**SOURCE INFORMATION**
-------

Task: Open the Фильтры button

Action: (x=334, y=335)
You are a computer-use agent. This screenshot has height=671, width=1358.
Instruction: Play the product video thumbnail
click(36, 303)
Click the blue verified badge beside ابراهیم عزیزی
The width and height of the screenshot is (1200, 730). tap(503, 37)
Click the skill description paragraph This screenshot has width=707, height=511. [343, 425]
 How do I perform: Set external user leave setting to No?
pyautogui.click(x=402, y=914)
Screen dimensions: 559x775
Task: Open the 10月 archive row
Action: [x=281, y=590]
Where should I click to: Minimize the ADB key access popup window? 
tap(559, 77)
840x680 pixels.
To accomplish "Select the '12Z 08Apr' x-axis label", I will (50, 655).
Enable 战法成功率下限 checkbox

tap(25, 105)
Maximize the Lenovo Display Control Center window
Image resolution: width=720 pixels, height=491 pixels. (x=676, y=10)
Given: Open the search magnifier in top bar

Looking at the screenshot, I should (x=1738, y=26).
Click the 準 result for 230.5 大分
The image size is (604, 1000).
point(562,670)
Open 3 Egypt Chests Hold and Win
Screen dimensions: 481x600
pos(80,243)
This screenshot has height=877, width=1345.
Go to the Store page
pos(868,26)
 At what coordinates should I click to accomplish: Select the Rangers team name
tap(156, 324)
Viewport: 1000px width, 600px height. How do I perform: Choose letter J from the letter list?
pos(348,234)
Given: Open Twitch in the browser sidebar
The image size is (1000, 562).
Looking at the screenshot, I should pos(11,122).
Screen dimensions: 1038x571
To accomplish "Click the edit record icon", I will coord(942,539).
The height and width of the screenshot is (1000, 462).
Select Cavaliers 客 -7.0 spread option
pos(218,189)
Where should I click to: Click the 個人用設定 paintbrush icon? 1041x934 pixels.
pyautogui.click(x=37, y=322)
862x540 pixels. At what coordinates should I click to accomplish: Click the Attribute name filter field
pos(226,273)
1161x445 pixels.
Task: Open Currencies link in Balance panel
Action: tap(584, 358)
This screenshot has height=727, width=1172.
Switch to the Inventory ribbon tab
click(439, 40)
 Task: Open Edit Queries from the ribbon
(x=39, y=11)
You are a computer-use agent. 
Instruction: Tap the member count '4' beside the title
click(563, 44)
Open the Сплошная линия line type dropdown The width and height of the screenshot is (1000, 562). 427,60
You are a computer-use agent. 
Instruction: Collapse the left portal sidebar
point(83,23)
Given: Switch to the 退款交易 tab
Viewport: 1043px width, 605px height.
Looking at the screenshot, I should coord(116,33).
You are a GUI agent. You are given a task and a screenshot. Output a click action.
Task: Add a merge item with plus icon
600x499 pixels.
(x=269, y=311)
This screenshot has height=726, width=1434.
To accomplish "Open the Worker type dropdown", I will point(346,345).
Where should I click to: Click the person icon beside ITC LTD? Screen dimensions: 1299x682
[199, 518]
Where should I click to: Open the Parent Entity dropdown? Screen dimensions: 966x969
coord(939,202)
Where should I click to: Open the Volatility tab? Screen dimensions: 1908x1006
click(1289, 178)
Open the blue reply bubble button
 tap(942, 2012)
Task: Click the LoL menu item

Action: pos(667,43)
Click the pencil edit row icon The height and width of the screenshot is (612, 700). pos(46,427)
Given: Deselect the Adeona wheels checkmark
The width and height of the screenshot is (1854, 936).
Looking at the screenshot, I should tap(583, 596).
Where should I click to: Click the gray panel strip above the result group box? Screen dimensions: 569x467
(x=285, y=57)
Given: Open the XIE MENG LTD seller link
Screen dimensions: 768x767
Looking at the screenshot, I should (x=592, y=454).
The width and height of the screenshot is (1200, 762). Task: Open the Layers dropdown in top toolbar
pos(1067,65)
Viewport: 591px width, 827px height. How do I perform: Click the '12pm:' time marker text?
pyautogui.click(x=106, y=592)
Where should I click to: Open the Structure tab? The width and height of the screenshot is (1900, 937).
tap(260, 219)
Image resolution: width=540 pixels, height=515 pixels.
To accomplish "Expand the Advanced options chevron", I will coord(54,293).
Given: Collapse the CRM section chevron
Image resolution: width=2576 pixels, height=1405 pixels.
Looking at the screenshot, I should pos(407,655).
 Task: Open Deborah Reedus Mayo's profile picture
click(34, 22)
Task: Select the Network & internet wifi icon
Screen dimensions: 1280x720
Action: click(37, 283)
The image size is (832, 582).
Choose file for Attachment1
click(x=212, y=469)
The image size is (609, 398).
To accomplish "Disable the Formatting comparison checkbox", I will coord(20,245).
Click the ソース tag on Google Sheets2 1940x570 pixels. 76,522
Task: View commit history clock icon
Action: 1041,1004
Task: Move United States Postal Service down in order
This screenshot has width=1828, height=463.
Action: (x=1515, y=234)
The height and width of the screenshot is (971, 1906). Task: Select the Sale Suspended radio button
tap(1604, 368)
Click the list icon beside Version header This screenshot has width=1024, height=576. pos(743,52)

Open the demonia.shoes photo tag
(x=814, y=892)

-------

Return everything in the records. Keep each line exactly as written.

Task: Open the Фильтры button

Action: (x=334, y=335)
You are a computer-use agent. This screenshot has height=671, width=1358.
Instruction: Play the product video thumbnail
click(36, 303)
Click the blue verified badge beside ابراهیم عزیزی
The width and height of the screenshot is (1200, 730). tap(503, 37)
Click the skill description paragraph This screenshot has width=707, height=511. [343, 425]
 How do I perform: Set external user leave setting to No?
pyautogui.click(x=402, y=914)
Screen dimensions: 559x775
Task: Open the 10月 archive row
Action: [x=281, y=590]
Where should I click to: Minimize the ADB key access popup window? 
tap(559, 77)
840x680 pixels.
To accomplish "Select the '12Z 08Apr' x-axis label", I will (50, 655).
Enable 战法成功率下限 checkbox

tap(25, 105)
Maximize the Lenovo Display Control Center window
Image resolution: width=720 pixels, height=491 pixels. (x=676, y=10)
Given: Open the search magnifier in top bar

Looking at the screenshot, I should (x=1738, y=26).
Click the 準 result for 230.5 大分
The image size is (604, 1000).
point(562,670)
Open 3 Egypt Chests Hold and Win
Screen dimensions: 481x600
pos(80,243)
This screenshot has height=877, width=1345.
Go to the Store page
pos(868,26)
 At what coordinates should I click to accomplish: Select the Rangers team name
tap(156, 324)
Viewport: 1000px width, 600px height. How do I perform: Choose letter J from the letter list?
pos(348,234)
Given: Open Twitch in the browser sidebar
The image size is (1000, 562).
Looking at the screenshot, I should pos(11,122).
Screen dimensions: 1038x571
To accomplish "Click the edit record icon", I will coord(942,539).
The height and width of the screenshot is (1000, 462).
Select Cavaliers 客 -7.0 spread option
pos(218,189)
Where should I click to: Click the 個人用設定 paintbrush icon? 1041x934 pixels.
pyautogui.click(x=37, y=322)
862x540 pixels. At what coordinates should I click to accomplish: Click the Attribute name filter field
pos(226,273)
1161x445 pixels.
Task: Open Currencies link in Balance panel
Action: tap(584, 358)
This screenshot has height=727, width=1172.
Switch to the Inventory ribbon tab
click(439, 40)
 Task: Open Edit Queries from the ribbon
(x=39, y=11)
You are a computer-use agent. 
Instruction: Tap the member count '4' beside the title
click(563, 44)
Open the Сплошная линия line type dropdown The width and height of the screenshot is (1000, 562). 427,60
You are a computer-use agent. 
Instruction: Collapse the left portal sidebar
point(83,23)
Given: Switch to the 退款交易 tab
Viewport: 1043px width, 605px height.
Looking at the screenshot, I should coord(116,33).
You are a GUI agent. You are given a task and a screenshot. Output a click action.
Task: Add a merge item with plus icon
600x499 pixels.
(x=269, y=311)
This screenshot has height=726, width=1434.
To accomplish "Open the Worker type dropdown", I will point(346,345).
Where should I click to: Click the person icon beside ITC LTD? Screen dimensions: 1299x682
[199, 518]
Where should I click to: Open the Parent Entity dropdown? Screen dimensions: 966x969
coord(939,202)
Where should I click to: Open the Volatility tab? Screen dimensions: 1908x1006
click(1289, 178)
Open the blue reply bubble button
 tap(942, 2012)
Task: Click the LoL menu item

Action: pos(667,43)
Click the pencil edit row icon The height and width of the screenshot is (612, 700). pos(46,427)
Given: Deselect the Adeona wheels checkmark
The width and height of the screenshot is (1854, 936).
Looking at the screenshot, I should tap(583, 596).
Where should I click to: Click the gray panel strip above the result group box? Screen dimensions: 569x467
(x=285, y=57)
Given: Open the XIE MENG LTD seller link
Screen dimensions: 768x767
Looking at the screenshot, I should (x=592, y=454).
The width and height of the screenshot is (1200, 762). Task: Open the Layers dropdown in top toolbar
pos(1067,65)
Viewport: 591px width, 827px height. How do I perform: Click the '12pm:' time marker text?
pyautogui.click(x=106, y=592)
Where should I click to: Open the Structure tab? The width and height of the screenshot is (1900, 937).
tap(260, 219)
Image resolution: width=540 pixels, height=515 pixels.
To accomplish "Expand the Advanced options chevron", I will coord(54,293).
Given: Collapse the CRM section chevron
Image resolution: width=2576 pixels, height=1405 pixels.
Looking at the screenshot, I should pos(407,655).
 Task: Open Deborah Reedus Mayo's profile picture
click(34, 22)
Task: Select the Network & internet wifi icon
Screen dimensions: 1280x720
Action: click(37, 283)
The image size is (832, 582).
Choose file for Attachment1
click(x=212, y=469)
The image size is (609, 398).
To accomplish "Disable the Formatting comparison checkbox", I will coord(20,245).
Click the ソース tag on Google Sheets2 1940x570 pixels. 76,522
Task: View commit history clock icon
Action: 1041,1004
Task: Move United States Postal Service down in order
This screenshot has width=1828, height=463.
Action: (x=1515, y=234)
The height and width of the screenshot is (971, 1906). Task: Select the Sale Suspended radio button
tap(1604, 368)
Click the list icon beside Version header This screenshot has width=1024, height=576. pos(743,52)

Open the demonia.shoes photo tag
(x=814, y=892)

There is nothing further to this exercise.